Le président et directeur de la publication chez Mediapart insiste également sur la notion de démocratie. « L’idéal démocratique, c’est le n’importe qui, sans privilèges de connaissances, d’origines, de pouvoir, de puissance financière. J’ai le droit de m’en mêler. Non seulement de voter, mais de m’exprimer, de participer, de débattre, voir d’être candidat, voir d’être élu. Ce n’importe qui suppose une information. Car comment l’exercer si je ne sais pas? » demande-t-il.

Pour lui, on ne peut pas se battre pour l’idéal de notre métier si on ne se bat pas sur ce terrain de l’idéal démocratique. Plenel croit qu il est du devoir des journalistes de montrer aux citoyens et citoyennes que nous pouvons recréer un lien de confiance parce que nous sommes au service de quelque chose qui ne nous appartient pas, qui leur appartient. « La liberté de presse n’est pas un privilège des journalistes, mais un droit des citoyens. Cela veut dire se battre pour ces vérités de faits, comme disait Hannah Arendt. »

il est du devoir des journalistes de montrer aux citoyens et citoyennes que nous pouvons recréer un lien de confiance parce que nous sommes au service de quelque chose qui ne nous appartient pas, qui leur appartient

L’aventure Mediapart

Créé en 2006 avec trois collègues de Plenel, François Bonnet, Gérard Desportes et Laurent Mauduit, le média web indépendant emploie aujourd’hui plus d’une centaine de journalistes. « Nous avons fait un prêt de 5 millions d’euros (7 millions de dollars) pour fonder Mediapart. Je rembourse 3000 euros (4200 dollars) par mois à ce jour pour éponger le prêt », confie le journaliste à la moustache célèbre. Le reste a été donné par une « société des amis de Mediapart » ainsi que quelques mécènes libéraux.

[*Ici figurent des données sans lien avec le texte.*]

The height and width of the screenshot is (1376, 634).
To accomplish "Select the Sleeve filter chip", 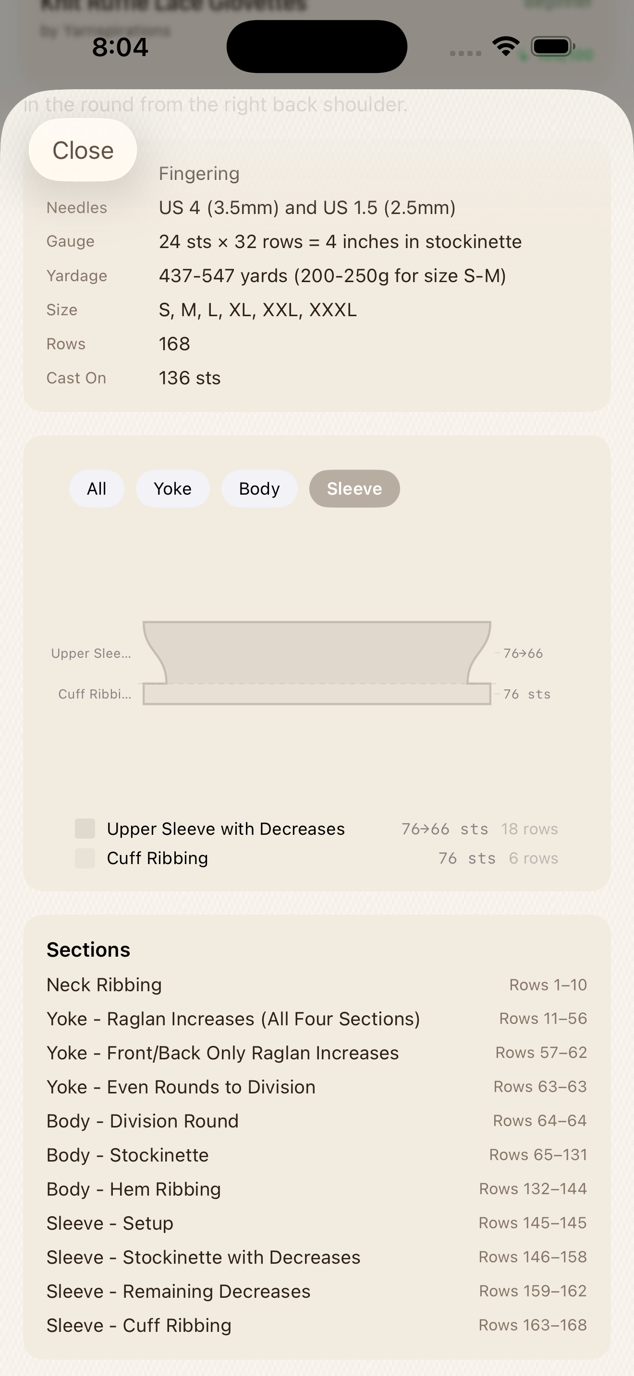I will click(354, 488).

« Dès le départ, j’ai engagé 25 journalistes à temps plein, parce que je pensais que la seule façon d’y arriver était d’être viable et de se distinguer dans le contenu, en faisant de l’enquête, mais pour cela, il fallait du temps et des ressources », raconte Plenel en entrevue.

Mediapart a pris part à la dénonciation des plus gros scandales politiques et économiques français des dernières années, comme les affaires Cahuzac, Bettencourt ou Takieddine. En 2012, le site a rapporté 6 millions d’euros (8,4 millions de dollars) de chiffre d’affaires. Mediapart vit aujourd’hui uniquement du soutien du lectorat, sans publicités, sans subventions et sans mécènes. En septembre dernier, Mediapart a atteint le nombre de 100 000 abonnés. C’est donc dire qu’il y a de l’intérêt pour un journalisme d’enquête et de longue haleine. Ricochet s’y rendra-t-il un jour?